Tuesday, December 27, 2016

Reflections on "La La Land"

   Ron and I saw La La Land.  Fascinating movie.  I really enjoyed it.  So artistically done.  So daring and original.  I loved that.
   My big take away was that, while I loved seeing the two main characters be so supportive of each other's careers as artists, my experience is that motherhood IS my art.  Being a mom and raising a family is that into which I am throwing all of my creative expression, talent, and any giftedness I have.  Many people do what is shown in this movie: set up a family, but go out of the home to be a real artist or success.  But for me, family is where I am called to be the real success in my life.
     May God bless our home, and all homes and families, and may mothers and fathers see their homes as the canvases onto which to pour their best, creative expression.

Monday, December 26, 2016

Christmas Season

    I am so grateful that Christmas is a season and not a day.
    I am so grateful that Christmas is about Christ and not about gifts.
    I am so grateful that Christmas is about prayer and not about business.
    I am so grateful that Christmas is about family.  It is about giving birth.  It is about sticking together in trials.  It is about loyalty in tough times.  It is about the divine becoming manifest in the ordinary.  It is about poverty.  It is about faith.  It is about hope.  It is about wonder and awe.
    I love Christmas.

Tuesday, December 20, 2016

A Mother's Light

    The Gospel says, "You are the light of the world."  Yes, we should all let our light shine!  The Gospel also says, "No one after lighting a lamp puts it under a bushel basket, but on a lamp stand, and it gives light to all in the house." (Mt. 5:25)
    The question is: What is your lamp stand?
    We have a natural inclination to shine our lights by using our talents and doing our various jobs well.  If we are a fifth grade teacher, we think, "I am going to let the light of Christ shine as I teach."  If we are a cantor at Mass, we think, "I am going to sing for Jesus."  We often think about leaving our homes, and shining the light of Christ in public.
    But note that the Gospel says, "It gives light to all in the house."  Perhaps the metaphor is appropriate for moms to take literally.  Those in our house should see the light!  The lamp stand should be first and foremost in our homes!
    It is a holy endeavor to pray for each person in our home, think about them, and ask God, "What are they most needing right now?"  Maybe one daughter needs some one-on-one time with you.  Maybe one son needs you to help him organize his room.  Maybe your children need you to refresh family prayer time, make it slower paced, more focused and enriched.  Maybe one of your children is net yet engaged in a personal relationship with Jesus, and needs to hear you explain how you found Jesus and keep your relationship with him alive.  Maybe your family needs a home-cooked meal, enjoyed all together over a leisurely evening.  Maybe your family needs more rest.
   Attentiveness to the details of each person in our family is a chance to BE CHRIST to them.  If we slow down, forget everything else, and just be the presence of Christ for them, that is one powerful way to let our lights shine.  We shine the saving light of Christ through our love.

Monday, December 19, 2016

High School Soccer

It is a joy to watch Jacob on the field as a starting soccer player!  He made a goal in this game!  How short these last 4 years will be.  It is a privilege I savor to be present at these events.  I know I will miss them!

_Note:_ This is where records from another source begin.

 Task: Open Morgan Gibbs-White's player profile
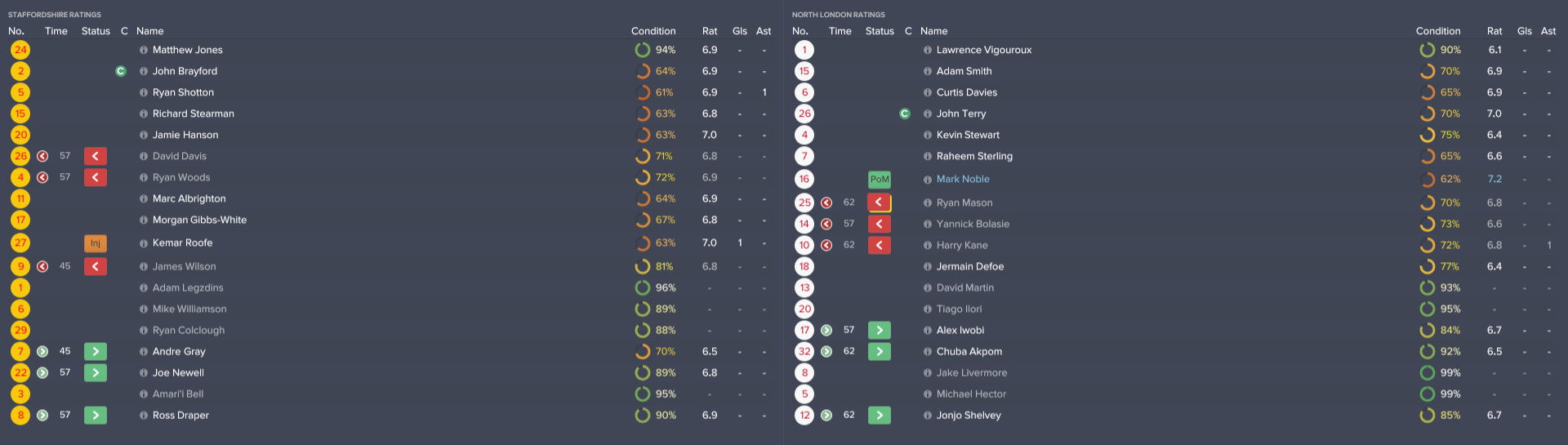(199, 220)
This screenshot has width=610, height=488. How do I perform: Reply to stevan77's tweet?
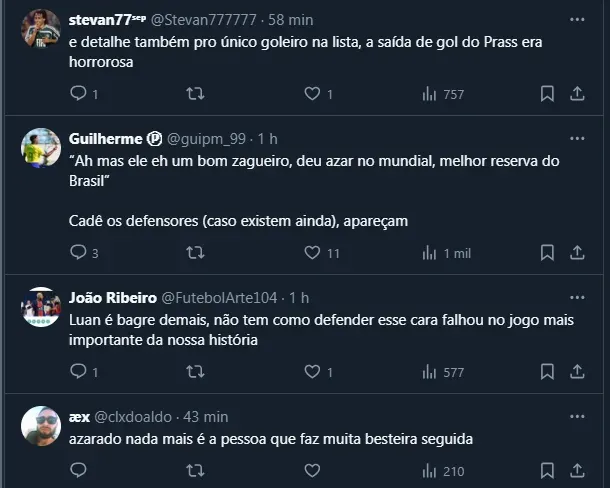click(x=78, y=94)
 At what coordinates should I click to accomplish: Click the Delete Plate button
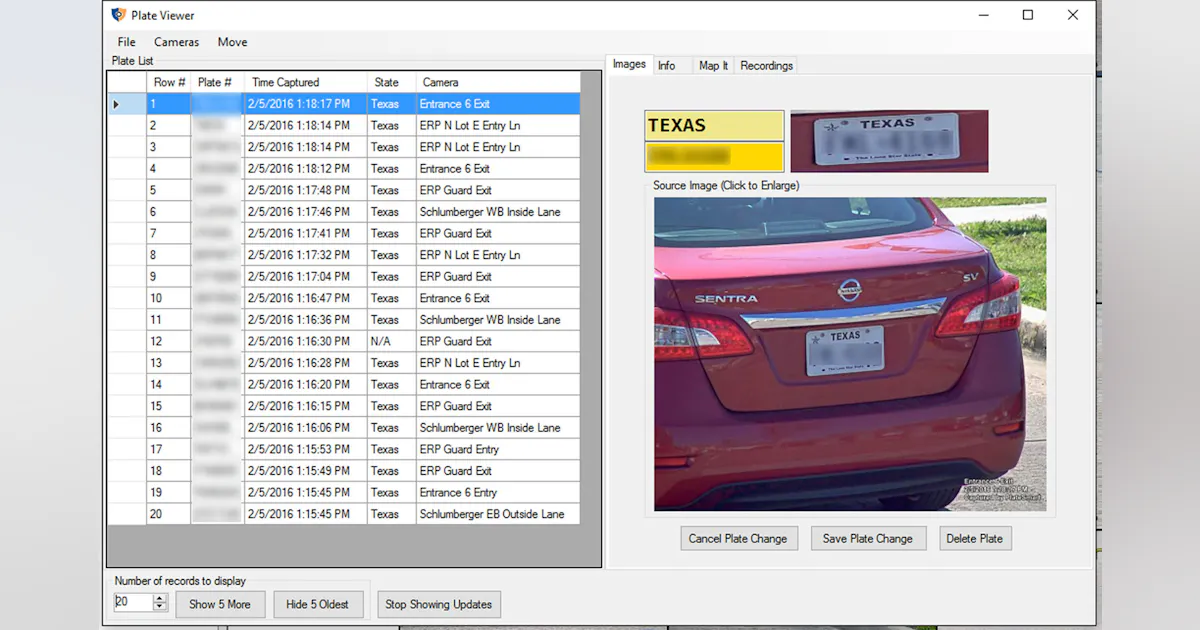tap(975, 538)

Saturday, December 17, 2016

Family Time

We had such a LOVELY evening as a family--playing games, eating a rich meal, talking, laughing and relaxing.  Nothing is quite so wonderful.  I am struck anew by the fact that each one in this family is literally a GIFT to me.  God gives me gifts, just like I give others wrapped packages.  One of His choicest gifts to me is this family.   



Friday, December 16, 2016

Mothers' Retreat

   The moms in our area just had a retreat in our home.  2 wonderful priests came and offered Confession and a guided reflection on Scripture.  Then a mom gave her testimony.  Then we had Mass.  I showed a movie I had put together, "My Favorite Thing About My Mom," according to many of our children.  It was such a rich and joyful morning.  In fact, it was one of the best days of my life.  








Sunday, December 4, 2016

Gospel of Matthew--Lectio Divina

   This Advent I am beginning to read through the Gospel of Matthew using the format of lectio divina.  Lectio divina is a kind of prayer of Scriptures popularized by St. Theresa of Avila and other Carmelite saints.  The method is to read a small portion of Scripture and silently reflect on it, one verse at a time.  It is astonishing how God can speak to us through Scripture if we just create silence and stillness of heart.
    I have read the Gospel of Matthew many times.  But reading it this morning as the sun rose while all the children were still snoring in their beds, I was shocked by what I read.  First, the Jews had awaited a Messiah, a Savior, for too long.  The genealogy of Jesus mentions the deportation to Babylon.  Where was God, where was the Savior, during this deportation?  Where was He during all the other horrible sufferings and slaughters they had endured?  The very Gospel itself is saying to me: "The Messiah came.  The whole point of the Gospel is to testify to that very truth.  The promise of a savior WAS INDEED fulfilled.  But the Gospel is not hiding the fact that God took a long time.  It is almost shouting it out.  Much suffering occurred before God's appointed time for a savior.  The Gospel itself is reflecting that.  Please remember, Kathryn, that God chose to send the Messiah in a messy way, in a way that was not neat and punctual.  God's timing uses imperfection--that's part of how God works.  God's timing will often seem to us way off--too late or too soon."
     I am confident that God is telling us something about Himself through this timing that frustrates us.
    My conviction is that one of His favorite things to do is to show up when we have despaired He will not show up.  This timing shocks us and prompts us to depend on Him.  It is how we develop faith.  Abraham and Sarah are called the father and mother of faith.  Why?  Because God promised them a son from whom a whole nation would be born, and then let them get way too old to have a child.  They lived their entire adult lives well into old age, watching God not fulfill His promise--yet.  They must have spent most of their days for many decades, tempted to conclude that God had failed them.  Did they despair?  I do not know.  Probably sometimes.  But eventually they saw God work His miracle of Sarah conceiving and bearing a child.  But that blessing was only to be followed by Abraham being called to sacrifice Isaac.  Imagine the faith necessary to tie Isaac to an alter and pull out you dagger.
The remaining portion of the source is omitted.